— Directions for this task —
Determine the number of lines in the data that contain "agent", and write only that number.

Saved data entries
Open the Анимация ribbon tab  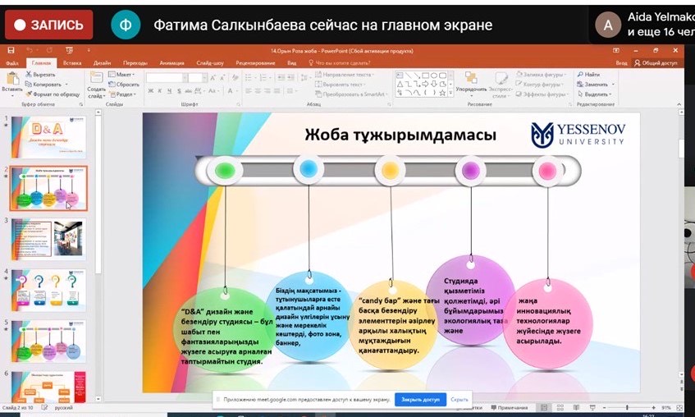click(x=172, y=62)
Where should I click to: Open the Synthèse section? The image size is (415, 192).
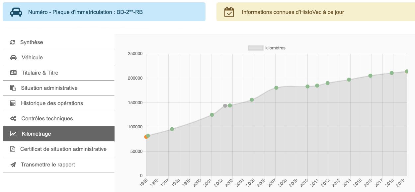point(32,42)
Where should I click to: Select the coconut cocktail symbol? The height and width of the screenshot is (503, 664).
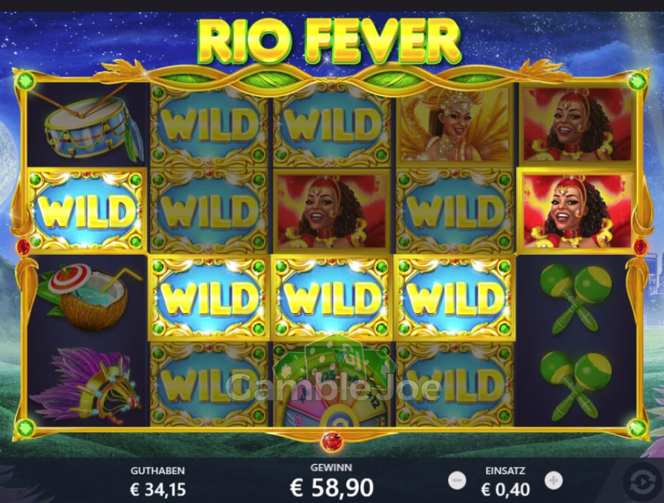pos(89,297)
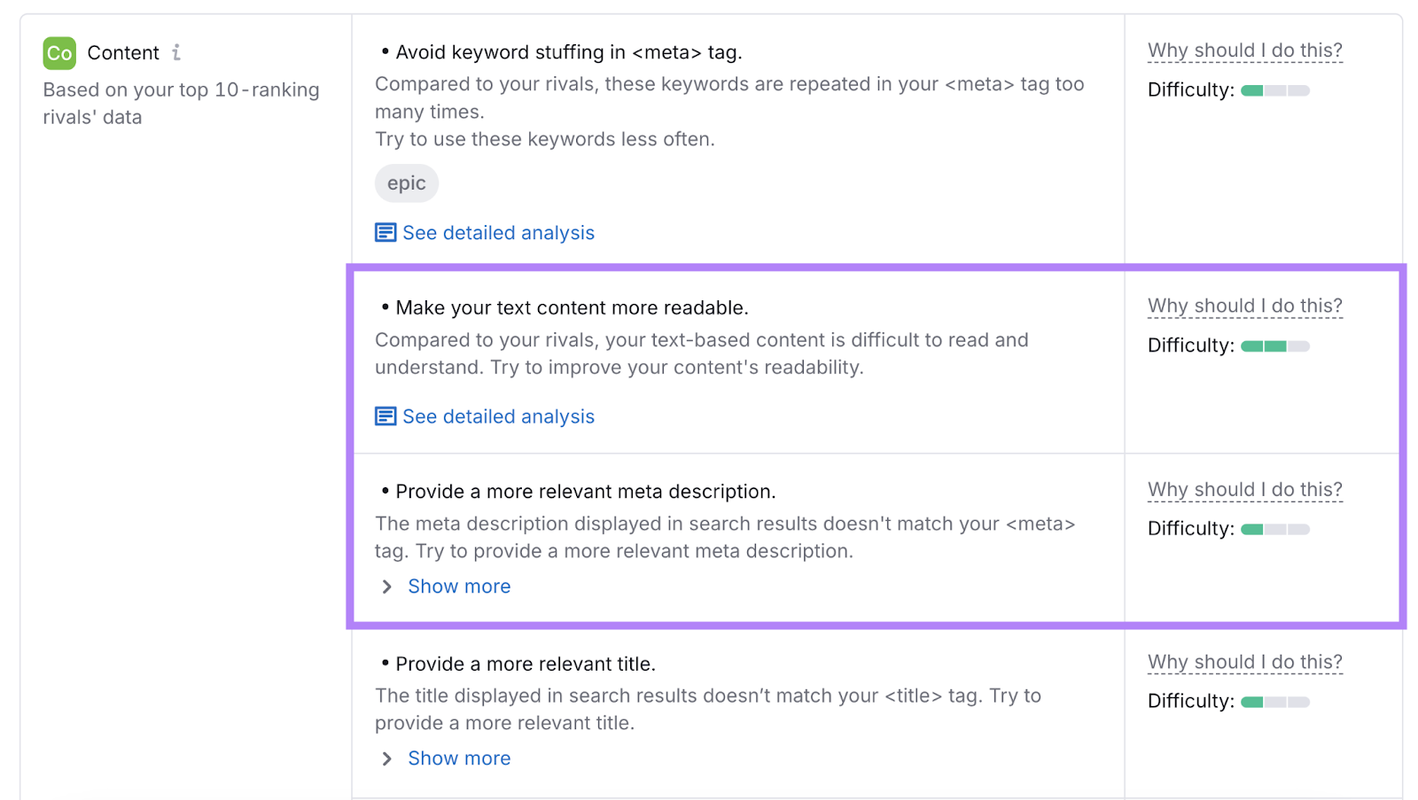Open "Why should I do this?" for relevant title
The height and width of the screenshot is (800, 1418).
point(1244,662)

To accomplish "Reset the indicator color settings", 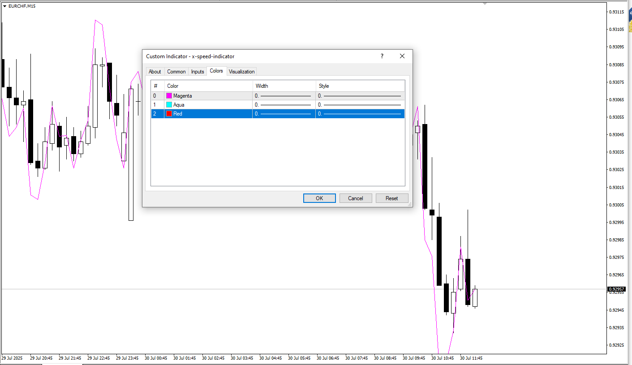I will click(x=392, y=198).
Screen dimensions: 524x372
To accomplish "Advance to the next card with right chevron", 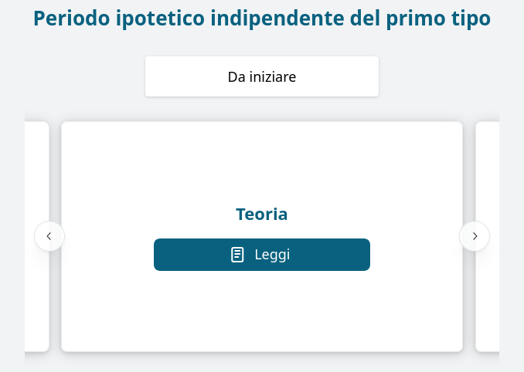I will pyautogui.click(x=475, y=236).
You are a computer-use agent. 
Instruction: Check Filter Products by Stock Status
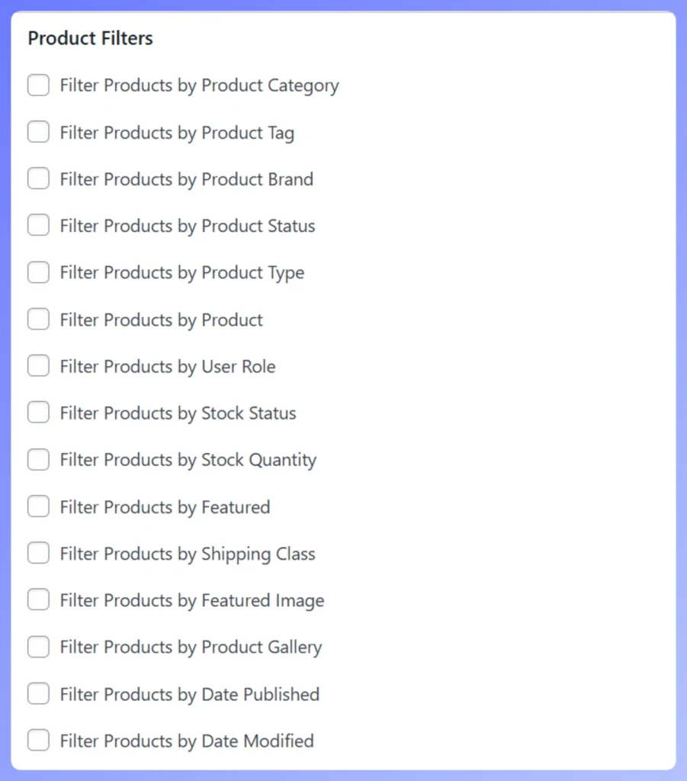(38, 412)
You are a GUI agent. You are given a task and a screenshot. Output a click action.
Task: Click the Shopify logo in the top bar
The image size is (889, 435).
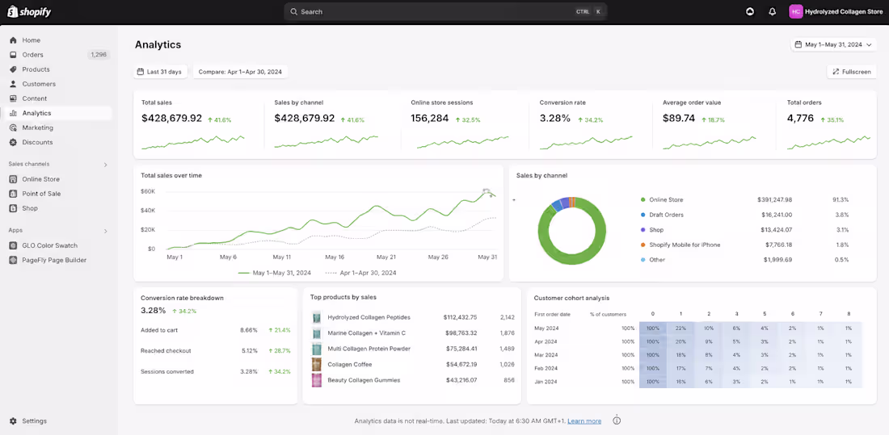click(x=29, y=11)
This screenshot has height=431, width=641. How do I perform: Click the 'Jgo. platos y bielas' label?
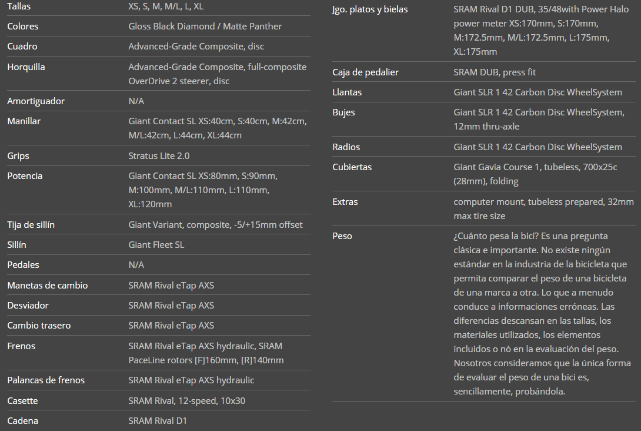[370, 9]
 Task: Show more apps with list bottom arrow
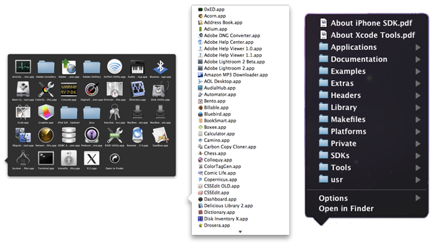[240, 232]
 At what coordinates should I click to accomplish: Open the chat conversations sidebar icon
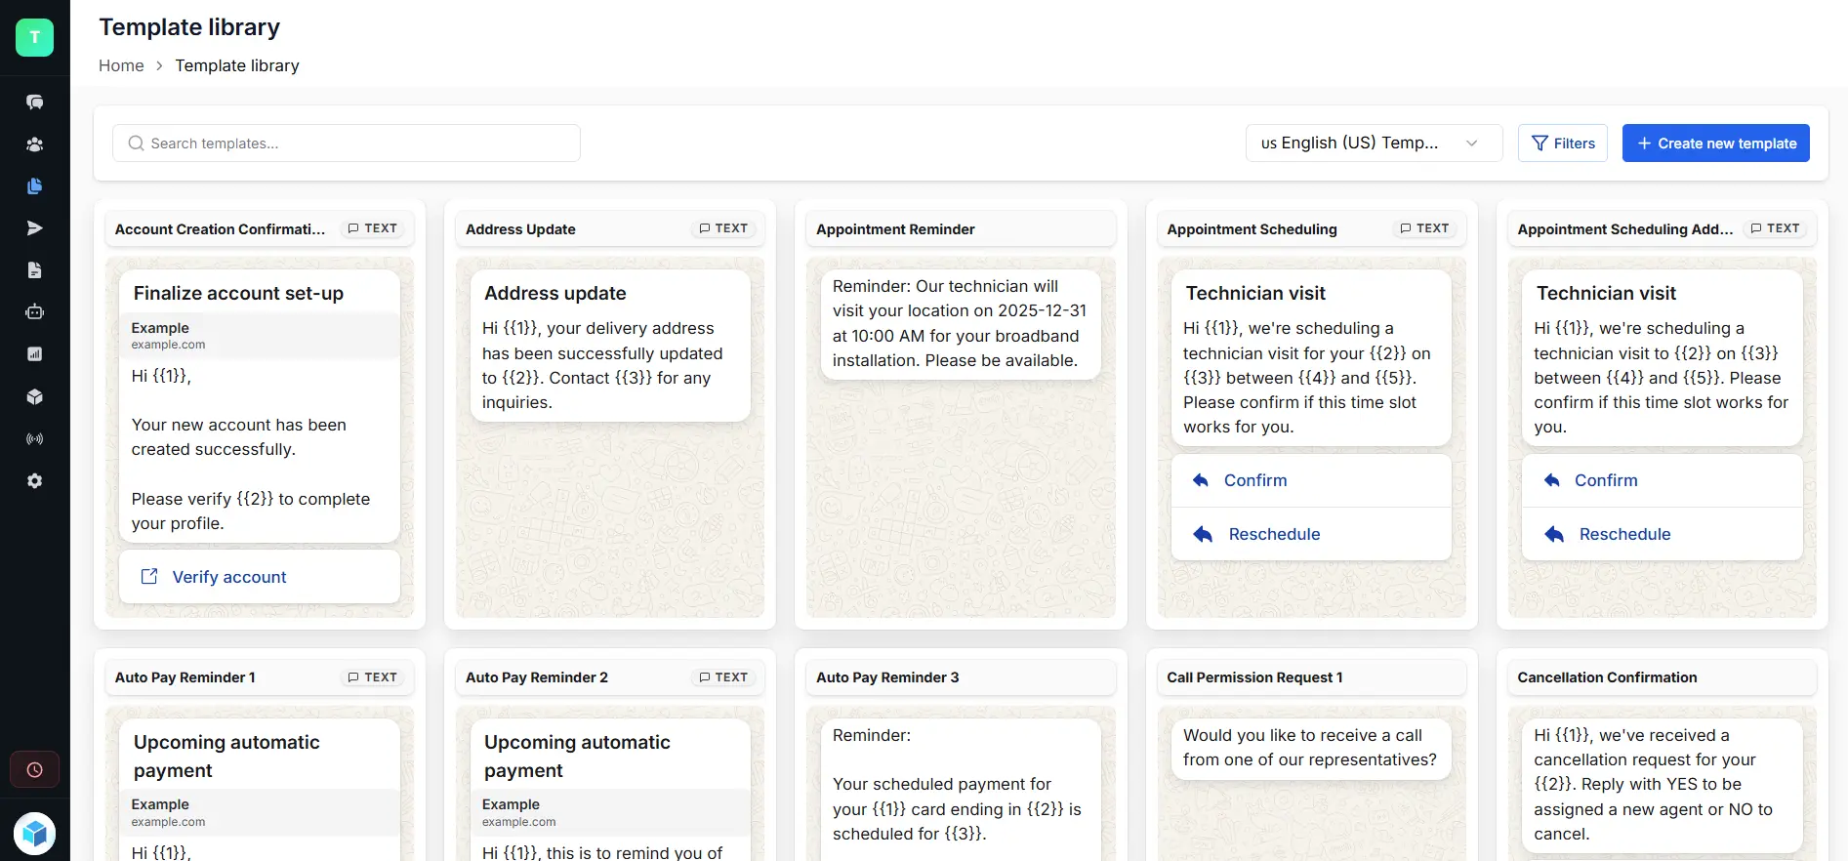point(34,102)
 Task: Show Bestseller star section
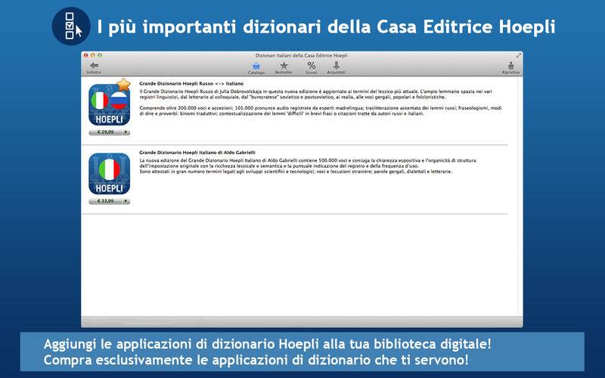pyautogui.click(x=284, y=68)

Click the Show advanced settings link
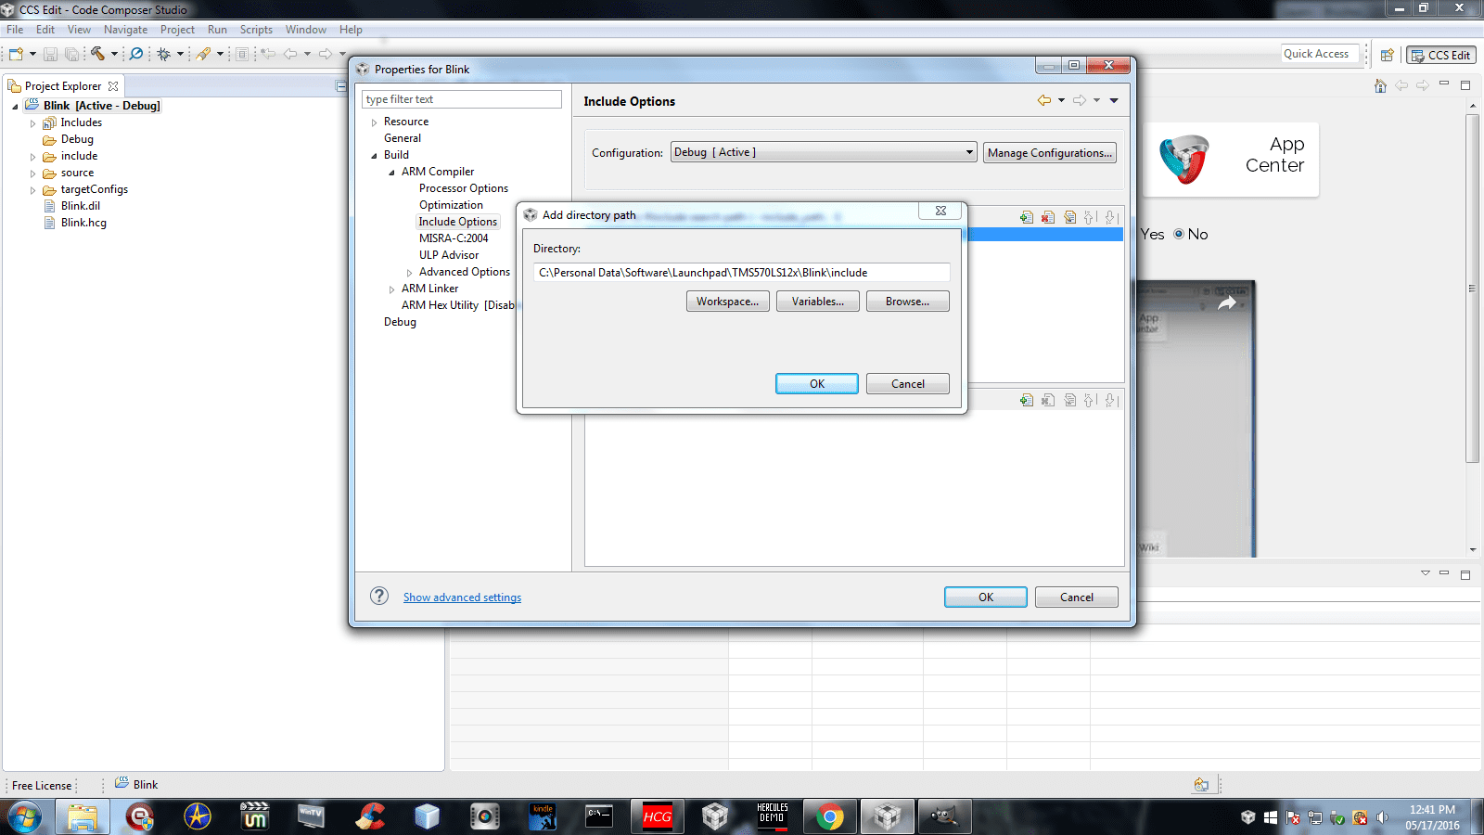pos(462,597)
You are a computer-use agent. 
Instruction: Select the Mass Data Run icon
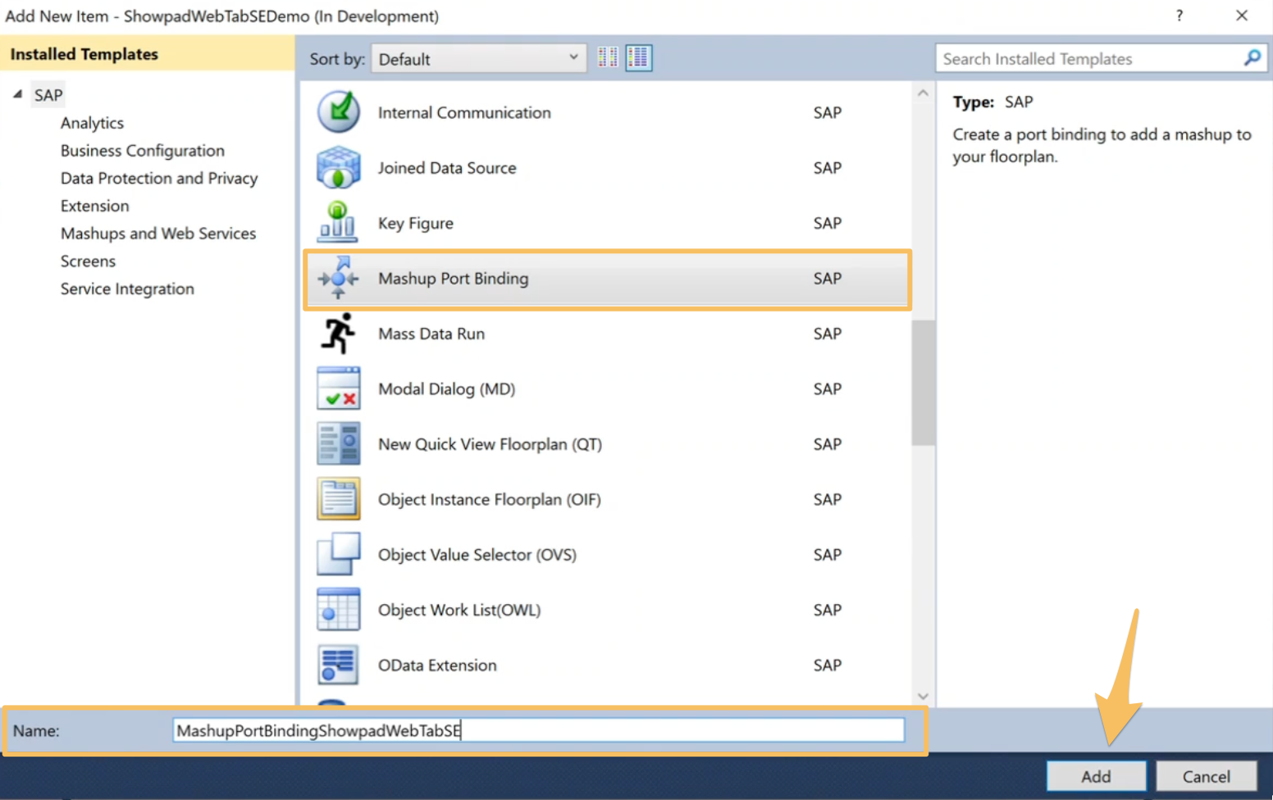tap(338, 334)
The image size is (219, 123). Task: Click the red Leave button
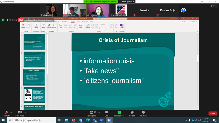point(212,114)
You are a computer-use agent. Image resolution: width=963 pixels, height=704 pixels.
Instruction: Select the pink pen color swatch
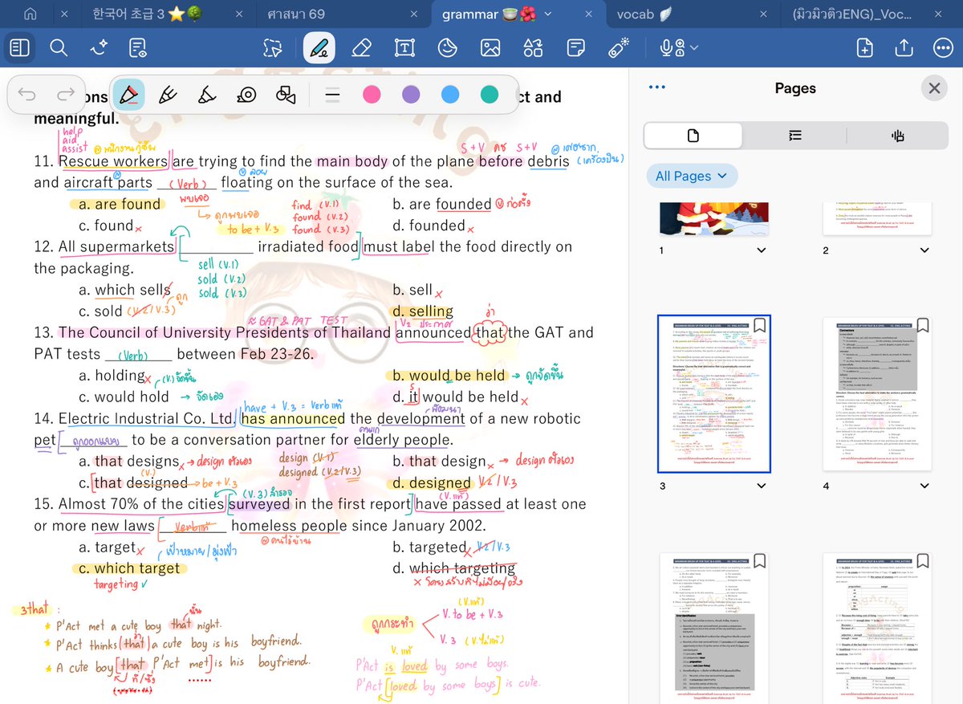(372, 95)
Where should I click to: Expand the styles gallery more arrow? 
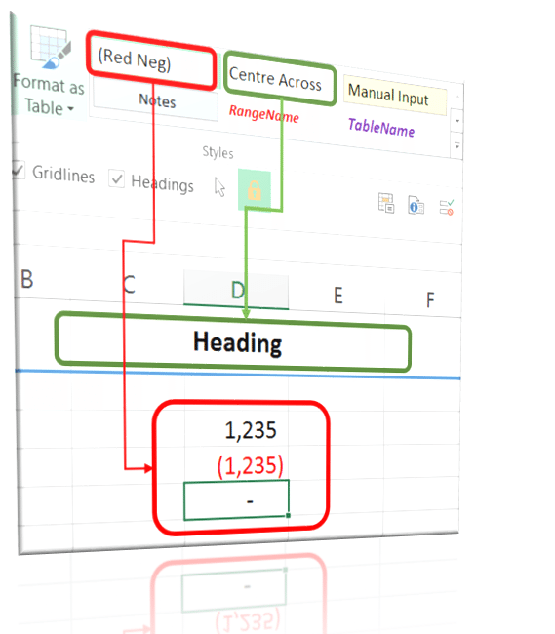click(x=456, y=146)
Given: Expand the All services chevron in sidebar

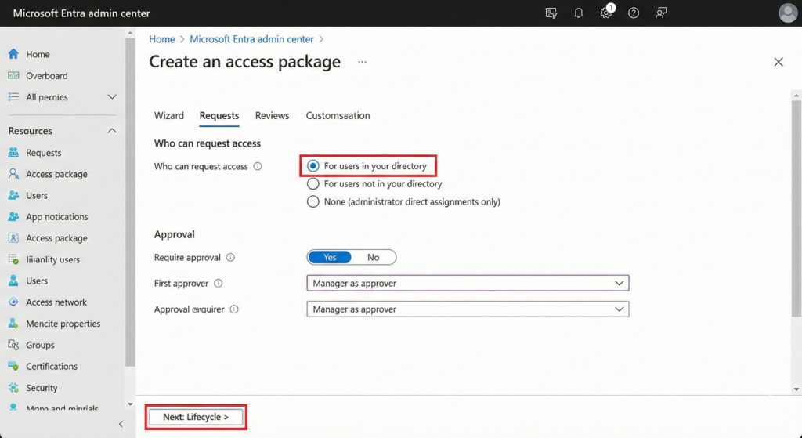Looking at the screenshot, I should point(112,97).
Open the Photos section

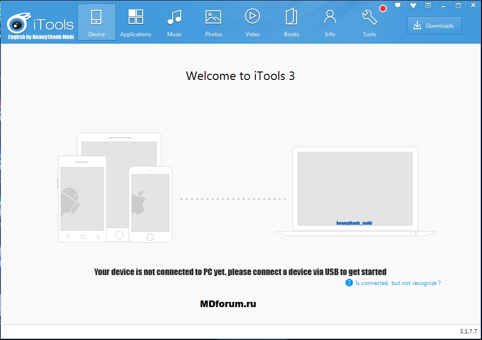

— Answer for the task —
4